49 In spite of the mockery of Medley (as Jones), Hilts and Tub both approve the purport and tact of the show. Cf. lines 45, 47, 50, 85–8. Their endorsement is a dubious one at best.
50 this . . . sell this entertainment will be good business.
52 careful full of care, troubled.
53 deluded search He searches, having been made a fool of (transferred epithet).
53 of i.e. for.
57 gives . . .liar shows that what has been claimed is false. Proverbial (Dent, F44).
60 winding devious.
61 in a trice Proverbial (Dent, T517).
63 his dear heart root beloved; i.e. his wife at home.
65 courtesies, bachelor Referring to Tub’s courtship of Audrey.
66 fall give up.
69 runs . . . laws becomes enmeshed in legal difficulties.
71–4 The grammar is faulty here, but perhaps Medley restarts by repeating ‘laws’ (69).
72 peck (1) peck; (2) steal: cf. OED, Pick v. 9.
73–4 hundred . . . teeth Proverbial: ‘To get money from him is like pulling teeth’ (Dent, M1097).
78 quilts puts (stitches) together. Cf. ‘It’s quilted as it were out of several different poets’ (Camden, Remains) (OED, v.1 2c).
79 purloin make away with.
81 lady Lady Tub.
81 ’foresaid i.e. velvet (26).
84 throng pressed tightly together.
85–8 Hilts speaks in couplets here, but most of the rhymes are imperfect (assonances). Even though inventor/enter is a good rhyme it could be distorted in performance. Cf. 28–31n. above.
86 enter] H&S; enter. F2 state 1; enter! state 2
88 discern make proper discriminations.
90 SD.2 Fifth] F2 (fift)
91 infusion recall (literally ‘pouring in’).
92 –3 leaving in . . . sit allowing to remain in a fixed position, ‘freezing’ the puppets, in parallel to the audience who sit watching them.

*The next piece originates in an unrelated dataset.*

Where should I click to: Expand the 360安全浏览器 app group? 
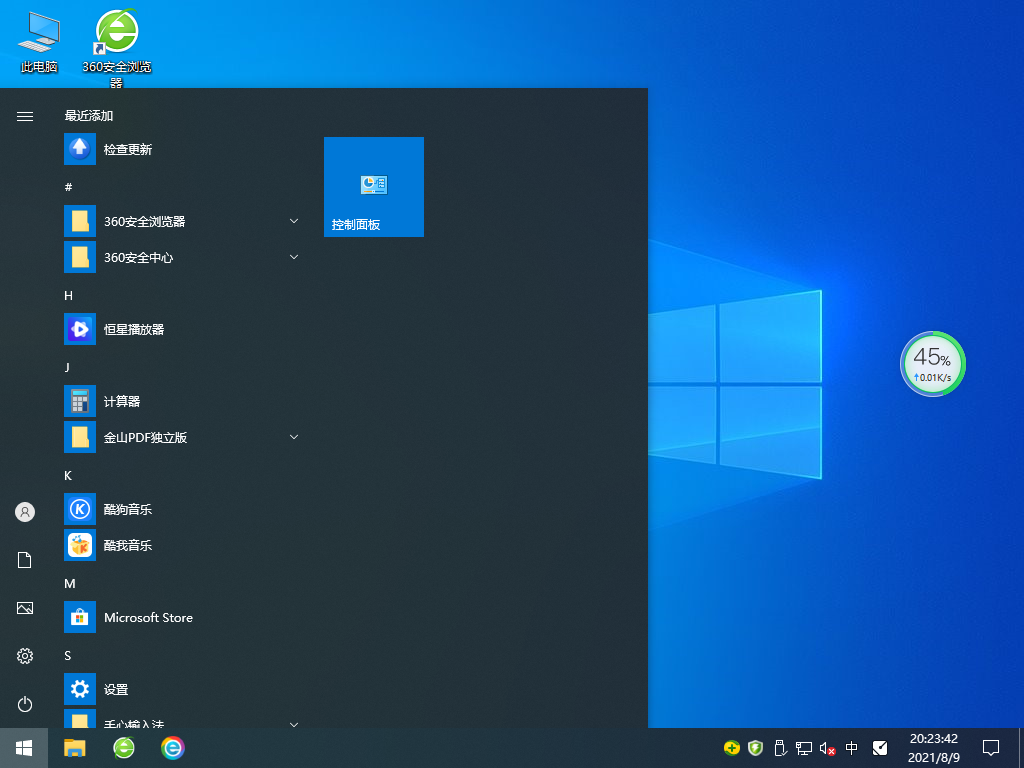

97 sub-couple Wisp and Puppy.
98 euphonia gratia for the sake of euphony. A muddle of Greek and Latin: euphonias (Gr.) or euphoniae (Lat.) would be better grammar. Possibly the error is Tub’s, even though it was he who noted Medley’s faulty Latin (5.7.12). This line implies that Tub was interested in versification: cf. 28–31n. above. The inversion (‘them beside’) and the extra syllable (sub-) are presumably his work.
98 euphonia] ∊υφονια F2
100 stan’ on stand on: a perfect rhyme with Chanon (99), but inept.
101 Miles] Wh; Giles F2
103 club expenses: cf. OED, n.1 10 (earliest 1659–60).
104 ] F2 adds ‘The end.’ on a new line
Epilogue 1–16 ] Italics F2, with roman for names and other key words
Epilogue 4 rubs difficulties, perhaps figurative from bowls (OED, n.1 2a).
5 wit Ironically attributes the difficulties to the ‘cleverness’ of all concerned.
7 forkèd crafty, devilish.
9 brag spirited, valiant.
9 care suspicion.
11 poor John John Clay figured as dried and salted fish (usually hake) and preserved in a cask. Cf. 3.2.9n.
16 SD] not in F2
16 early . . . near ‘getting up early doesn’t necessarily solve the problem’. Proverbial (Dent, E27). Cf. John Heywood, Dialogue of Proverbs, 1.2.A3 (96). Whatever he does, Jonson cannot be sure of overcoming those who do not pay proper attention.